Голубое мерцание сначала участилось, а затем резко пошло на убыль. Акиро начал спешно чертить в пыли на полу свои закорючки. С последней вспышкой старого луча с того же места забил новый. Лишь стон разочарования донесся с другой стороны в момент смены. Акиро прислушался, а затем сказал:
— Первая степень отработала свое. И надо сказать, неплохо. Хотя ее бы хватило куда на большее, если бы не колдун среди тех верзил. Если этому идиоту Бомбатте захотелось ввязать нас в бои с ними, он мог бы постараться угрохать того с рыжими волосами. Он у них ведает всеми колдовскими делами. Без него этим черным ребятам было бы и дверь-то ни за что не открыть, не то что снять огненную стену. А теперь я должен противостоять ему, действуя почти что голыми руками.
— Я вообще не понимаю; зачем ему это понадобилось. Они даже не сделали ни одного угрожающего шага, а он… — раздраженно сказала Зула.
Не дав ей договорить, Конан возразил:
— Я сомневаюсь, что они отпустили бы нас подобру-поздорову. Особенно вместе с Дженной. И я не мог позволить заколоть меня словно свинью, если уж Бомбатта заварил эту кашу.
— Все правильно, — вставил Малак. — Если на тебя нападают, ты защищаешься. А если потом выяснится, что все это произошло по ошибке, то победитель потом воздает искупительную жертву богам — и дело с концом.
— Не всегда это лучший путь, — подумав, сказал Акиро, — но эти громилы — отвратительные ребята, попросту говоря — изрядные мерзавцы.
— С чего ты взял? — возразила Зула.
— Просто ты не умеешь читать на древних языках, как я. То заклятие, которое мы все ощутили, как только вошли в каменный лабиринт, было наложено ими и их приятелями.

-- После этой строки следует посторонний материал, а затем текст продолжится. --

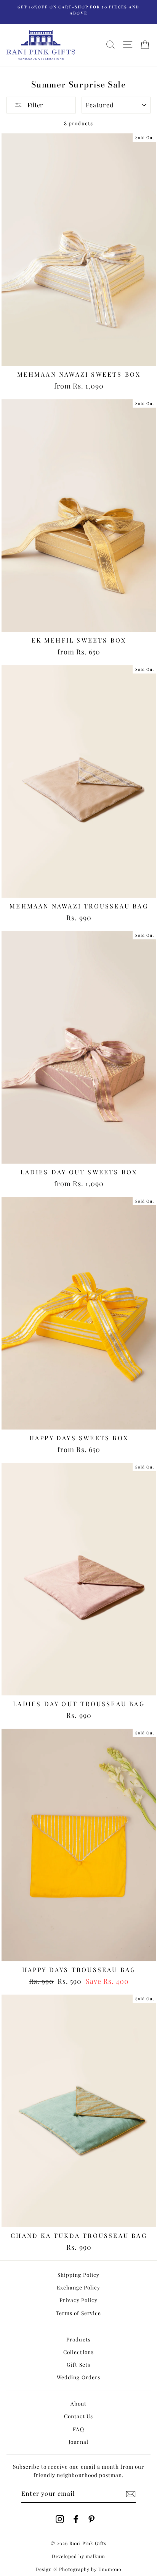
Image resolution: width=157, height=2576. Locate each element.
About (78, 2403)
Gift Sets (78, 2364)
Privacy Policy (78, 2299)
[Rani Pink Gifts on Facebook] (76, 2519)
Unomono (110, 2569)
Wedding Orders (78, 2377)
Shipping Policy (78, 2274)
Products (78, 2339)
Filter (34, 105)
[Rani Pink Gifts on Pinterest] (91, 2519)
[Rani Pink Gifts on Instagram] (60, 2519)
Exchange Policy (78, 2287)
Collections (78, 2351)
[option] (78, 10)
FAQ (78, 2428)
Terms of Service (78, 2312)
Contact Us (78, 2415)
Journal (78, 2441)
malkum (95, 2556)
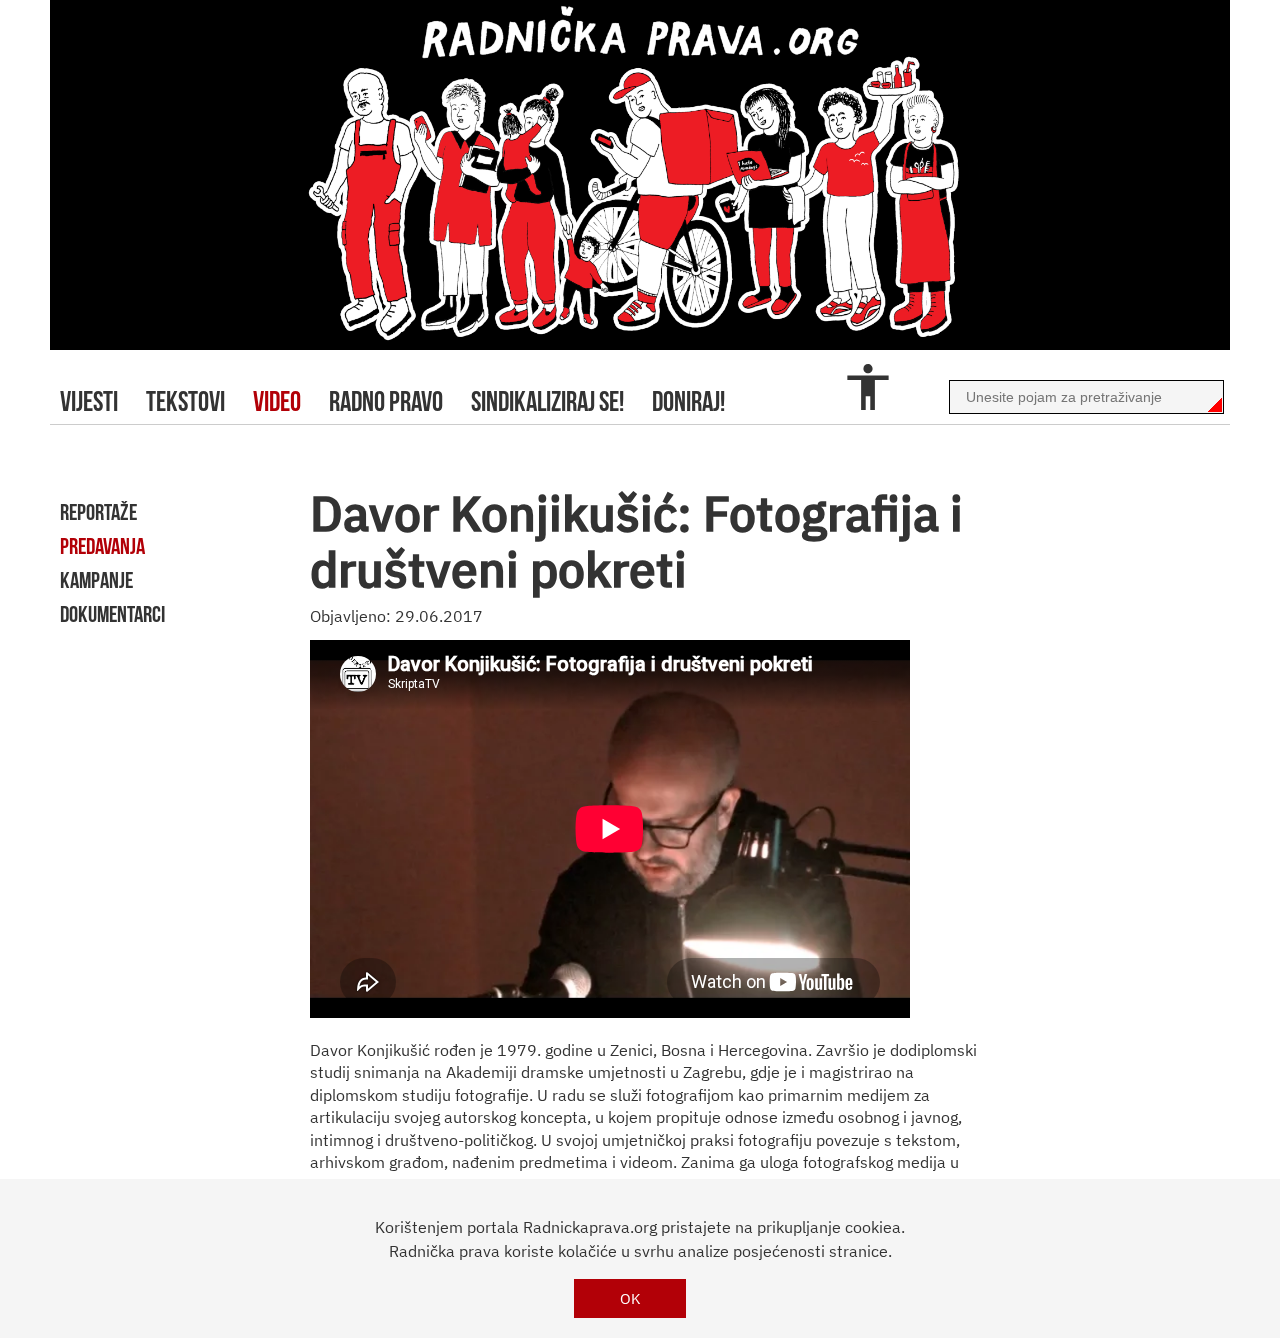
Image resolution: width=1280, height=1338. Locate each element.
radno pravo (386, 401)
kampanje (96, 580)
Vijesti (89, 401)
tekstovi (185, 401)
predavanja (102, 546)
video (277, 401)
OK (630, 1298)
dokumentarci (112, 614)
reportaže (98, 512)
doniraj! (688, 401)
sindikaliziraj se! (547, 401)
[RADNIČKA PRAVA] (640, 175)
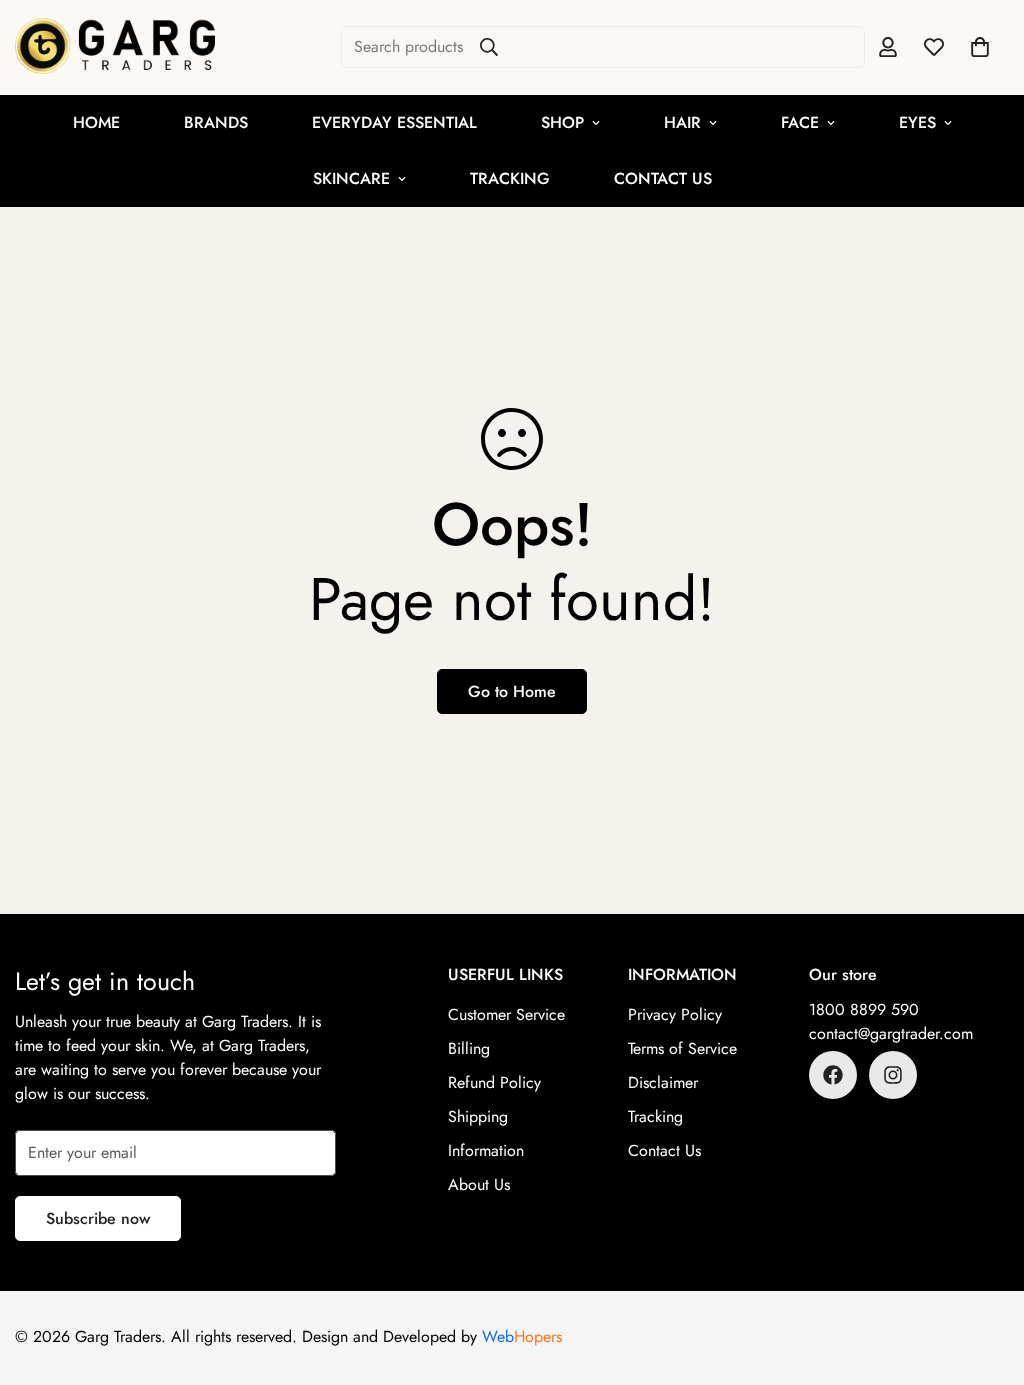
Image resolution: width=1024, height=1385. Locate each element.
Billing (469, 1048)
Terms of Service (682, 1048)
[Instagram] (893, 1075)
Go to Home (512, 691)
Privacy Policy (675, 1014)
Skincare (351, 178)
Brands (216, 122)
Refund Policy (494, 1082)
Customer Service (506, 1014)
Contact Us (663, 178)
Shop (562, 122)
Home (96, 122)
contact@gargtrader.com (891, 1033)
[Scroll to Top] (985, 1276)
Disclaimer (663, 1082)
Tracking (510, 178)
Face (800, 122)
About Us (479, 1184)
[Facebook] (833, 1075)
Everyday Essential (394, 122)
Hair (682, 122)
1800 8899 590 (864, 1009)
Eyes (917, 122)
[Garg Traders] (115, 47)
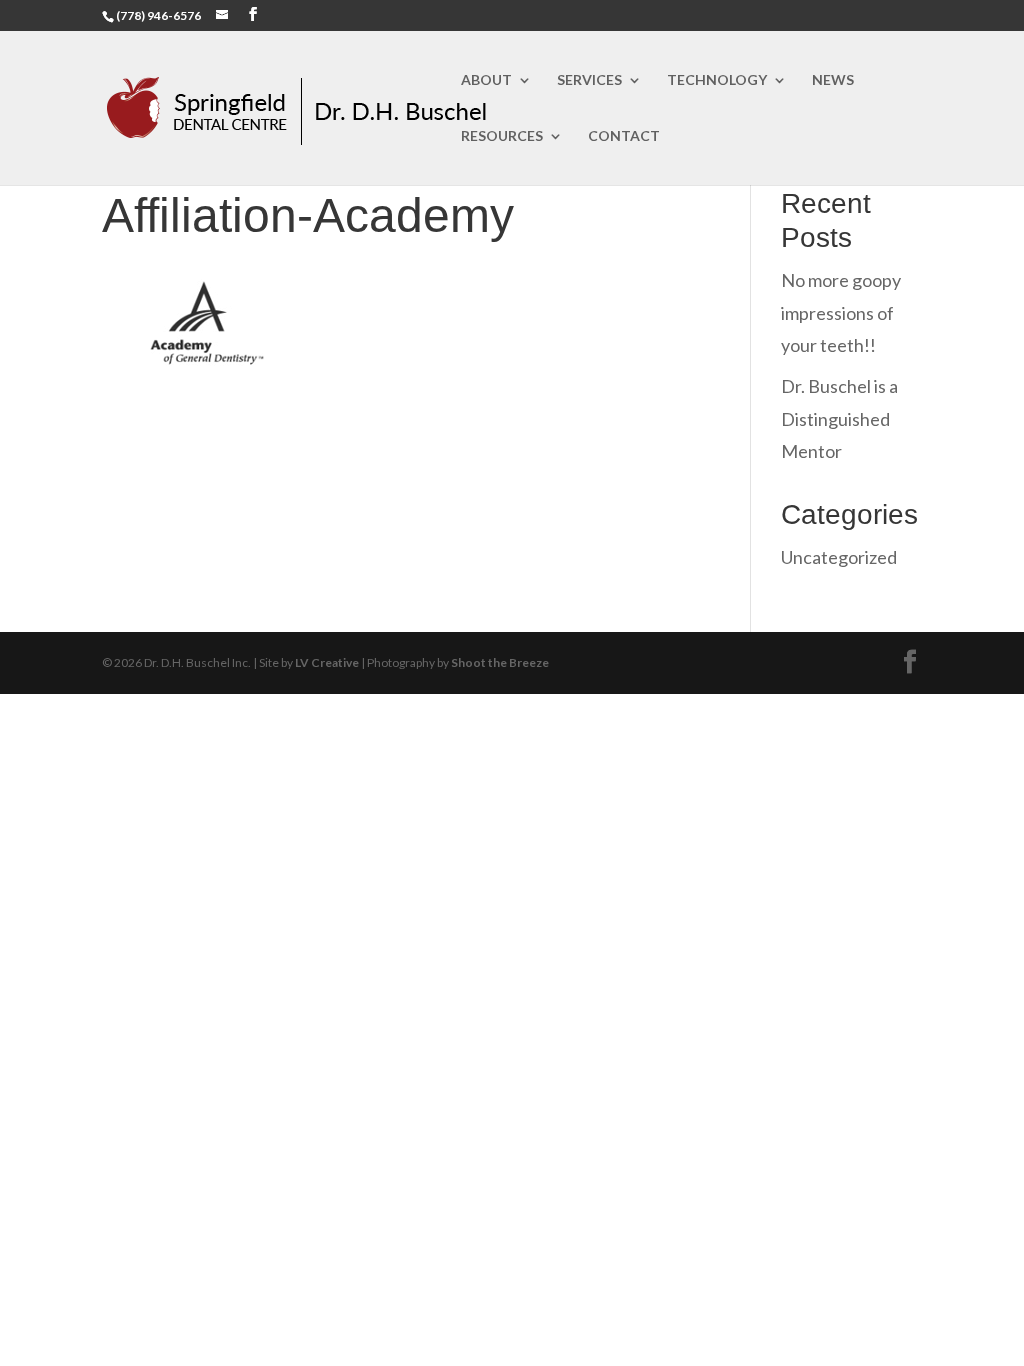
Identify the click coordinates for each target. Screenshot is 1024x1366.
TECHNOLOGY (717, 80)
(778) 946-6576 (158, 15)
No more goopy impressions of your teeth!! (841, 312)
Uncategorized (839, 557)
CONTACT (624, 136)
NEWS (833, 80)
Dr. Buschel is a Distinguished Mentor (839, 418)
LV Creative (327, 662)
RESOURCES (502, 136)
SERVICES (589, 80)
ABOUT (486, 80)
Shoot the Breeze (500, 662)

Человеческие жертвы — это лишь одна из мерзких составляющих таких заклятий. Те шаманы, с которыми вы… э-э… скажем, помогли мне разобраться, — просто невинные дети по сравнению с ними.
— По мне — хоть людоеды, — сказал Конан.
— Сейчас не до них. Главное — выбраться отсюда. Бомбатта и Дженна с каждой минутой приближаются к Шадизару. Не сомневаюсь, что наш великий воин представит все происшедшее в нужном ему свете. А я не хотел бы лишиться обещанного вознаграждения.
Акиро сочувственно поглядел на него, а Зула, помявшись, тихо сказала:
— Но я думала… мы думали, что… Дженна… — Она лишь безнадежно махнула рукой в направлении груды обломков.
— Бомбатта обрушил все это на мою голову, — сказал Конан. — Ему не терпелось посчитаться со мной, не дожидаясь возвращения. Но я не думаю, что он заодно похоронил себя и Дженну. Мы должны выбраться отсюда и попытаться догнать их. И не смотрите на меня как на сумасшедшего. Я прекрасно видел, где заканчивается эта комната. Отсюда до коридора, куда нырнул Бомбатта, всего несколько шагов. А нам и нужно-то всего лишь высвободить узкий лаз, только чтобы пролезть человеку. У нас еще останется ночь и день, чтобы добраться до Шадизара.
С этими словами он обхватил руками кусок колонны размером с человеческое туловище и отбросил его в сторону, освобождая остальным поле деятельности — нагромождение камней поменьше.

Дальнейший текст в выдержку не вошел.